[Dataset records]
== Segment start ==

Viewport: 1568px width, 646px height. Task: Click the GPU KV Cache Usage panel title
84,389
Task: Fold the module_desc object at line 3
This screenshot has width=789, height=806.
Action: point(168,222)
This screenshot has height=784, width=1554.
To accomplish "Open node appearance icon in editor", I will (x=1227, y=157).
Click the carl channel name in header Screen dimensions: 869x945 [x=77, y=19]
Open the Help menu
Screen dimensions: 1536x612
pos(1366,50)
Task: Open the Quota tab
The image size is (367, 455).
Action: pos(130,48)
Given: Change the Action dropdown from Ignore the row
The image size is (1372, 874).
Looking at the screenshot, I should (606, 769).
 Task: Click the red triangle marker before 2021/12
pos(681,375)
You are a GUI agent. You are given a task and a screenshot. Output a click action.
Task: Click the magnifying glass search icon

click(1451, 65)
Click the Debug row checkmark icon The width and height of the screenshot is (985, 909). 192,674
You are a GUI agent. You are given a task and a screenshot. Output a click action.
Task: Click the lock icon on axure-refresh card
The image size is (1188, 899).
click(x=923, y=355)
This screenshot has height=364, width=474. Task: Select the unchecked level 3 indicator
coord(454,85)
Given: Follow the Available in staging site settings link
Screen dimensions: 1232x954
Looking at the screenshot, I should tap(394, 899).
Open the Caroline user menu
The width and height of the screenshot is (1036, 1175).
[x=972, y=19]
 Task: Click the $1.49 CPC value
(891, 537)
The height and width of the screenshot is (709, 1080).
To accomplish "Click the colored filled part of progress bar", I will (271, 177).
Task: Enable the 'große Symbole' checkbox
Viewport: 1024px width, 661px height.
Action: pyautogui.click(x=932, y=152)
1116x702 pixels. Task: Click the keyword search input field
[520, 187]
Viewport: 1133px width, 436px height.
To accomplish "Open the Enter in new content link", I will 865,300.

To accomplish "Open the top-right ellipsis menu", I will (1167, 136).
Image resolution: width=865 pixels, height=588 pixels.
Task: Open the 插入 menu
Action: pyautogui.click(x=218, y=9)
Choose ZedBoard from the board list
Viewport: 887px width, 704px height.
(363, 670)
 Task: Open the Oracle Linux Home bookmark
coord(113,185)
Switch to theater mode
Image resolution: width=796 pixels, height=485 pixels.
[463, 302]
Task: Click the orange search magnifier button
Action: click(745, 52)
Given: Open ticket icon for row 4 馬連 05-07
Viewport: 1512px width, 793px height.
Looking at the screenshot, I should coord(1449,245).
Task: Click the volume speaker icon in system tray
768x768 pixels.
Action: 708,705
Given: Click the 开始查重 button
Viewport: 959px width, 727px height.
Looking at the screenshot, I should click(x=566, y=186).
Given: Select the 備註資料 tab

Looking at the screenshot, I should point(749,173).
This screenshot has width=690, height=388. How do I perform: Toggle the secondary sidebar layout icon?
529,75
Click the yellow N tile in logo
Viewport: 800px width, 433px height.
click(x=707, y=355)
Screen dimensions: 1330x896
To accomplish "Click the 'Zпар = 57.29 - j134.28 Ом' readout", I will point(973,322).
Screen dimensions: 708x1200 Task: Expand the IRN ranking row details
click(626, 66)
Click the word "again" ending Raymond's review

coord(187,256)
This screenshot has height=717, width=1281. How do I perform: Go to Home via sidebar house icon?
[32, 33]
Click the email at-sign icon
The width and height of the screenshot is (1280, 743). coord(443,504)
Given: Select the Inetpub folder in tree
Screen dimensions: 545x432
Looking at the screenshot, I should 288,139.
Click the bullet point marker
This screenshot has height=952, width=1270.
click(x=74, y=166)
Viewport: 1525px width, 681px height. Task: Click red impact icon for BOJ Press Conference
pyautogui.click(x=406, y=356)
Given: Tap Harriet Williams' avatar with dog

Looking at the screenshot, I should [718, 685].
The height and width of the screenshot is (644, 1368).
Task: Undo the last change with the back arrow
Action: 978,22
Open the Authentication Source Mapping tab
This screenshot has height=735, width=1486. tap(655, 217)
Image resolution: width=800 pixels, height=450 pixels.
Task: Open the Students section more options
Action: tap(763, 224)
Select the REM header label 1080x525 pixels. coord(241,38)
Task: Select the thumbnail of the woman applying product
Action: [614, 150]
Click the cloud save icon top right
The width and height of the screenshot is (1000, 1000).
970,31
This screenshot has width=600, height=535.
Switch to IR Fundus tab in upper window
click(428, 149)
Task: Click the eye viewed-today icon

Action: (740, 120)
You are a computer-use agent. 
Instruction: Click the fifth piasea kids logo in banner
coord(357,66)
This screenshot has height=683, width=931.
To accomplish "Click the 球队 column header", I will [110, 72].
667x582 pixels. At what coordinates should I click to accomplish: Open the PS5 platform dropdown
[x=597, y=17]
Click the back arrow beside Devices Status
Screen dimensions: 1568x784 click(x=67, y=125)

== Segment end ==

Return every line above exactly.

### [ANSWER SPACE]
Viewport: 1568px width, 646px height. Task: Click the GPU KV Cache Usage panel title
84,389
Task: Fold the module_desc object at line 3
This screenshot has width=789, height=806.
Action: point(168,222)
This screenshot has height=784, width=1554.
To accomplish "Open node appearance icon in editor", I will (x=1227, y=157).
Click the carl channel name in header Screen dimensions: 869x945 [x=77, y=19]
Open the Help menu
Screen dimensions: 1536x612
pos(1366,50)
Task: Open the Quota tab
The image size is (367, 455).
Action: pos(130,48)
Given: Change the Action dropdown from Ignore the row
The image size is (1372, 874).
Looking at the screenshot, I should (606, 769).
 Task: Click the red triangle marker before 2021/12
pos(681,375)
You are a GUI agent. You are given a task and a screenshot. Output a click action.
Task: Click the magnifying glass search icon

click(1451, 65)
Click the Debug row checkmark icon The width and height of the screenshot is (985, 909). 192,674
You are a GUI agent. You are given a task and a screenshot. Output a click action.
Task: Click the lock icon on axure-refresh card
The image size is (1188, 899).
click(x=923, y=355)
This screenshot has height=364, width=474. Task: Select the unchecked level 3 indicator
coord(454,85)
Given: Follow the Available in staging site settings link
Screen dimensions: 1232x954
Looking at the screenshot, I should tap(394, 899).
Open the Caroline user menu
The width and height of the screenshot is (1036, 1175).
[x=972, y=19]
 Task: Click the $1.49 CPC value
(891, 537)
The height and width of the screenshot is (709, 1080).
To accomplish "Click the colored filled part of progress bar", I will (271, 177).
Task: Enable the 'große Symbole' checkbox
Viewport: 1024px width, 661px height.
Action: pyautogui.click(x=932, y=152)
1116x702 pixels. Task: Click the keyword search input field
[520, 187]
Viewport: 1133px width, 436px height.
To accomplish "Open the Enter in new content link", I will 865,300.

To accomplish "Open the top-right ellipsis menu", I will (1167, 136).
Image resolution: width=865 pixels, height=588 pixels.
Task: Open the 插入 menu
Action: pyautogui.click(x=218, y=9)
Choose ZedBoard from the board list
Viewport: 887px width, 704px height.
(363, 670)
 Task: Open the Oracle Linux Home bookmark
coord(113,185)
Switch to theater mode
Image resolution: width=796 pixels, height=485 pixels.
[463, 302]
Task: Click the orange search magnifier button
Action: click(745, 52)
Given: Open ticket icon for row 4 馬連 05-07
Viewport: 1512px width, 793px height.
Looking at the screenshot, I should coord(1449,245).
Task: Click the volume speaker icon in system tray
768x768 pixels.
Action: 708,705
Given: Click the 开始查重 button
Viewport: 959px width, 727px height.
Looking at the screenshot, I should click(x=566, y=186).
Given: Select the 備註資料 tab

Looking at the screenshot, I should point(749,173).
This screenshot has width=690, height=388. How do I perform: Toggle the secondary sidebar layout icon?
529,75
Click the yellow N tile in logo
Viewport: 800px width, 433px height.
click(x=707, y=355)
Screen dimensions: 1330x896
To accomplish "Click the 'Zпар = 57.29 - j134.28 Ом' readout", I will point(973,322).
Screen dimensions: 708x1200 Task: Expand the IRN ranking row details
click(626, 66)
Click the word "again" ending Raymond's review

coord(187,256)
This screenshot has height=717, width=1281. How do I perform: Go to Home via sidebar house icon?
[32, 33]
Click the email at-sign icon
The width and height of the screenshot is (1280, 743). coord(443,504)
Given: Select the Inetpub folder in tree
Screen dimensions: 545x432
Looking at the screenshot, I should 288,139.
Click the bullet point marker
This screenshot has height=952, width=1270.
click(x=74, y=166)
Viewport: 1525px width, 681px height. Task: Click red impact icon for BOJ Press Conference
pyautogui.click(x=406, y=356)
Given: Tap Harriet Williams' avatar with dog

Looking at the screenshot, I should [718, 685].
The height and width of the screenshot is (644, 1368).
Task: Undo the last change with the back arrow
Action: 978,22
Open the Authentication Source Mapping tab
This screenshot has height=735, width=1486. tap(655, 217)
Image resolution: width=800 pixels, height=450 pixels.
Task: Open the Students section more options
Action: tap(763, 224)
Select the REM header label 1080x525 pixels. coord(241,38)
Task: Select the thumbnail of the woman applying product
Action: [614, 150]
Click the cloud save icon top right
The width and height of the screenshot is (1000, 1000).
970,31
This screenshot has width=600, height=535.
Switch to IR Fundus tab in upper window
click(428, 149)
Task: Click the eye viewed-today icon

Action: (740, 120)
You are a computer-use agent. 
Instruction: Click the fifth piasea kids logo in banner
coord(357,66)
This screenshot has height=683, width=931.
To accomplish "Click the 球队 column header", I will [110, 72].
667x582 pixels. At what coordinates should I click to accomplish: Open the PS5 platform dropdown
[x=597, y=17]
Click the back arrow beside Devices Status
Screen dimensions: 1568x784 click(x=67, y=125)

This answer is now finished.